For many OECD countries there may be a need to implement CbC reporting through changes to domestic law before it could fully come into effect. However, it is clear that there is a strong commitment from countries to implement CbC reporting. In fact, the UK became the first country to release the draft legislation to enable the introduction of CbC reporting in the UK (see UK tax law changes below). Australia, Belgium, and Spain also announced their commitment to implement the OECD's CbC reporting guidelines.

Takeaway

The Euro 750 million threshold for producing a CbC report is welcome news. On the other hand, multinationals affected by the CbC reporting regime, have very limited time to ensure their ability to comply with the CbC reporting requirements. Such multinationals should review the newly released guidance to consider how the rules apply to them and to assess what internal systems and process changes will be required for CbC reporting. In particular, multinationals should evaluate the capacity of their corporate information systems and controls to generate the level of financial detail that the OECD believes should be readily available to multinational taxpayers. It is also important that grey areas are considered including how to report for Controlled Foreign Companies, investment and minority interests, and special purpose vehicles. It may also be useful to conduct a 'dry run' CbC testing to identify any process and data deficiencies and perform a risk assessment. Given the strategic nature of the disclosures it is recommended that a wide variety of stakeholders are involved including tax, finance, public and investor relations.

— Material shown —
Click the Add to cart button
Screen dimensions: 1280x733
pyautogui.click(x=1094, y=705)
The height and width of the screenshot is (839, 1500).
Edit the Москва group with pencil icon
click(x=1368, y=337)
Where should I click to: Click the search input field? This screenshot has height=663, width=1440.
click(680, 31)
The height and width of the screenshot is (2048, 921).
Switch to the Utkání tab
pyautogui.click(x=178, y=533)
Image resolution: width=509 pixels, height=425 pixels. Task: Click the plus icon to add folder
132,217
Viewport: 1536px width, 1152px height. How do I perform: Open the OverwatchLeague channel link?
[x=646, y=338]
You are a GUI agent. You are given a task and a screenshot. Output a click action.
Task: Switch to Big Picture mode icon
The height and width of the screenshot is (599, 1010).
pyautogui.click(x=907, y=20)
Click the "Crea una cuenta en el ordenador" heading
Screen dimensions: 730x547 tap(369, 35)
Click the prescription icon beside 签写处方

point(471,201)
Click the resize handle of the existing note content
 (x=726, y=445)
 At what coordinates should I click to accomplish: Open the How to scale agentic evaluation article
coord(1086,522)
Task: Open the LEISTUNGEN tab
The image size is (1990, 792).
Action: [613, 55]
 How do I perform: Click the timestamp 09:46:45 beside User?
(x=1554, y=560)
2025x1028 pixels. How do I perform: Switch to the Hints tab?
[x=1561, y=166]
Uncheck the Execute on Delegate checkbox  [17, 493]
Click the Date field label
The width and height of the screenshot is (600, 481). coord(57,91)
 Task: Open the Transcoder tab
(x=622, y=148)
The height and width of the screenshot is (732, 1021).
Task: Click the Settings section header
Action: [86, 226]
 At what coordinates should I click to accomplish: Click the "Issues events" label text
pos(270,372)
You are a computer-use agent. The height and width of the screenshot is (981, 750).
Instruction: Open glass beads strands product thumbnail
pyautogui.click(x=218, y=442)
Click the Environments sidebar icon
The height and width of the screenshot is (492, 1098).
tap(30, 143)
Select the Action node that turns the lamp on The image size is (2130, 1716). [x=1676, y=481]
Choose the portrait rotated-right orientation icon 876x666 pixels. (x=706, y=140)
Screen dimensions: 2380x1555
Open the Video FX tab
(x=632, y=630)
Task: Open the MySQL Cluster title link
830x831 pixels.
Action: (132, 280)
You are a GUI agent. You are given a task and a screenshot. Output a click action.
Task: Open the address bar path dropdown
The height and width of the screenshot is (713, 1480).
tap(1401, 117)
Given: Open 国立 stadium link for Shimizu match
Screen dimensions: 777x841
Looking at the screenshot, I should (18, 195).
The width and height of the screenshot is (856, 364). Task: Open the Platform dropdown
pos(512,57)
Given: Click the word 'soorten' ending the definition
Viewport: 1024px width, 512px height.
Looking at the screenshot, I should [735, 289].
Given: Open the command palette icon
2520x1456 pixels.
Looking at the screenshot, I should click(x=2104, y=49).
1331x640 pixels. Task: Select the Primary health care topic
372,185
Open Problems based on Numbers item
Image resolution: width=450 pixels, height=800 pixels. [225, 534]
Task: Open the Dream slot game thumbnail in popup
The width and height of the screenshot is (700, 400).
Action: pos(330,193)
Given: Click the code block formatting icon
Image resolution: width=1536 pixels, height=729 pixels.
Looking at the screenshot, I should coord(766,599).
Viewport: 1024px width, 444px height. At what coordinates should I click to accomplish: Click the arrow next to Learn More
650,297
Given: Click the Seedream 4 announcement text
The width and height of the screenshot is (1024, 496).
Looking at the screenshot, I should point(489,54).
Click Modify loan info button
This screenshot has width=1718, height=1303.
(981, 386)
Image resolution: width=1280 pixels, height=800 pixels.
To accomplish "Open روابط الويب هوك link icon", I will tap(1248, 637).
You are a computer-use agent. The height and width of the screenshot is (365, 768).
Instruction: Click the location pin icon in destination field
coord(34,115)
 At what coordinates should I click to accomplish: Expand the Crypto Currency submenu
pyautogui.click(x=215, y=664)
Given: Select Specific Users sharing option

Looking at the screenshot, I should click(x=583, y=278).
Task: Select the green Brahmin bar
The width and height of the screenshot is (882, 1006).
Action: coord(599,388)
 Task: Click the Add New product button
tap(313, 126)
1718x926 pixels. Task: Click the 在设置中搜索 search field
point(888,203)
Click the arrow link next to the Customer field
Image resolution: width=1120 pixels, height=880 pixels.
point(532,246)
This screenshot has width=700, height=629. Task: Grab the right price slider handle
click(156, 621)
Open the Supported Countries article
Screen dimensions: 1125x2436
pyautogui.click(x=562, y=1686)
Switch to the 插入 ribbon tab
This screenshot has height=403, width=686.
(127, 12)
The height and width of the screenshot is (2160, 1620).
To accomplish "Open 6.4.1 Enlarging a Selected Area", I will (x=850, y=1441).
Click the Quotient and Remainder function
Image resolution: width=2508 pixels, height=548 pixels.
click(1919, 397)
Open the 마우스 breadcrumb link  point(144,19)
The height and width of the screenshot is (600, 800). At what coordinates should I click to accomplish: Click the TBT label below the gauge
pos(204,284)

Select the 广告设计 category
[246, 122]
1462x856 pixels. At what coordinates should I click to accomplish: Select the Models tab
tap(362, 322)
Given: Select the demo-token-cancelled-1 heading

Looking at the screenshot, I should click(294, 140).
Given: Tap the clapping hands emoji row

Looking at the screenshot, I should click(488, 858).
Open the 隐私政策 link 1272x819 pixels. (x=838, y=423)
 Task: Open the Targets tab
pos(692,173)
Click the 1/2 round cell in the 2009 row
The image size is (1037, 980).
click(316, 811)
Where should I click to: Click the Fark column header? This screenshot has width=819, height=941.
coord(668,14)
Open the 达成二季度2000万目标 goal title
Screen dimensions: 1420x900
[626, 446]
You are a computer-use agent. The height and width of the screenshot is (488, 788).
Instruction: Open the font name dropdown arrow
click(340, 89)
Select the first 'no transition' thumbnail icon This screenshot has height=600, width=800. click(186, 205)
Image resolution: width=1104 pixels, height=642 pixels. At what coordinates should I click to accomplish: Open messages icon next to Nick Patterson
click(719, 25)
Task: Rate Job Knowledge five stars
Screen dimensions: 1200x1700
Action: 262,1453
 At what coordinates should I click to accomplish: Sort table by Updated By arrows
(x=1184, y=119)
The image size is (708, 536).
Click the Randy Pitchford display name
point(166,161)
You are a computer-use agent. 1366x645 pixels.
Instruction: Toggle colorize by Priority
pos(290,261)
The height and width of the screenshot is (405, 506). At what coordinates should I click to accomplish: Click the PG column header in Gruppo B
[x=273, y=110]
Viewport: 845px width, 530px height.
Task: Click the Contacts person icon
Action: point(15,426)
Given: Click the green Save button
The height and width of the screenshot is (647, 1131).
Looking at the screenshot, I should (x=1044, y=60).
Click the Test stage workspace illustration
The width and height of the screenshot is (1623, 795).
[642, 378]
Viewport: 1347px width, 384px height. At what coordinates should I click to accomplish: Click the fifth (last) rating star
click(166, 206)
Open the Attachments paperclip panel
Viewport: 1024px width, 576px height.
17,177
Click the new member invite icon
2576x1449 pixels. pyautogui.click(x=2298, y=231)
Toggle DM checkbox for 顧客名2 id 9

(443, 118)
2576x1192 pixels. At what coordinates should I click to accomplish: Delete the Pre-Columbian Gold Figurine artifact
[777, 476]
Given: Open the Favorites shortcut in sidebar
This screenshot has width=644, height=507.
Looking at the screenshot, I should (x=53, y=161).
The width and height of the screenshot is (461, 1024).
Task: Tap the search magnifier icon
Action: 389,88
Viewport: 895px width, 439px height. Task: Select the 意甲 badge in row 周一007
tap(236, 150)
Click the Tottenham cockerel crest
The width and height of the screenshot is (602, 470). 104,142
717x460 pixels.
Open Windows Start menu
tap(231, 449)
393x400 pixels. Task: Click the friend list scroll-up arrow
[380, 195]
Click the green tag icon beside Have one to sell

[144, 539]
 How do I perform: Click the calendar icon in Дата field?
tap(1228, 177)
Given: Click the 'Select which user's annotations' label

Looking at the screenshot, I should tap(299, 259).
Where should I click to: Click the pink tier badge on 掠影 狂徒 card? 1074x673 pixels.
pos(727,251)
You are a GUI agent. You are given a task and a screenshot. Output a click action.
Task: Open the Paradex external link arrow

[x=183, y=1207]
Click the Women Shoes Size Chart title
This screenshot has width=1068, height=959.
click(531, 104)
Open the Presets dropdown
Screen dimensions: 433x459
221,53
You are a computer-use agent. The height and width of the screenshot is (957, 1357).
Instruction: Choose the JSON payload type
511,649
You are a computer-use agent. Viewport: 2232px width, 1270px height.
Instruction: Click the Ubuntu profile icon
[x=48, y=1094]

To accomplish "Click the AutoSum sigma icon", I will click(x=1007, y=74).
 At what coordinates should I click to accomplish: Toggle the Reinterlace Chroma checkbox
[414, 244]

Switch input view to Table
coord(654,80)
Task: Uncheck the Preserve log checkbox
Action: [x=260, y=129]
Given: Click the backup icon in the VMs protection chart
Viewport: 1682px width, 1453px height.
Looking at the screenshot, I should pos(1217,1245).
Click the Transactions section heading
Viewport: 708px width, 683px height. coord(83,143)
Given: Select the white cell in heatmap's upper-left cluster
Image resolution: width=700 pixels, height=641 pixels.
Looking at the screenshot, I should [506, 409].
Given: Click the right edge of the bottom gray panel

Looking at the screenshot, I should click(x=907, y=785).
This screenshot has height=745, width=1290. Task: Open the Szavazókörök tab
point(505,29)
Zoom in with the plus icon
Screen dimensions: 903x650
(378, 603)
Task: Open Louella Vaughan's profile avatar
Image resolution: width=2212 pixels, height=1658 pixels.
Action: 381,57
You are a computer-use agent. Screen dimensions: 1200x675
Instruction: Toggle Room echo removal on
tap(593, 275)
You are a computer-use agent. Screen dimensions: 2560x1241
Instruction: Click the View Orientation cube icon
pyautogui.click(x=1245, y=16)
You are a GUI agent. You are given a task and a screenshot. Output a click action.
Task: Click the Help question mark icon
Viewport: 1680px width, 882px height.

— Task list —
[A] Name every country mentioned in the CbC reporting passage above.
[B] From the CbC reporting passage above, extract the part that opens with the words containing "For many OECD" and closes with "CbC reporting guidelines.".

— Answers for the tasks —
[A]
- UK
- Australia
- Belgium
- Spain

[B]
For many OECD countries there may be a need to implement CbC reporting through changes to domestic law before it could fully come into effect. However, it is clear that there is a strong commitment from countries to implement CbC reporting. In fact, the UK became the first country to release the draft legislation to enable the introduction of CbC reporting in the UK (see UK tax law changes below). Australia, Belgium, and Spain also announced their commitment to implement the OECD's CbC reporting guidelines.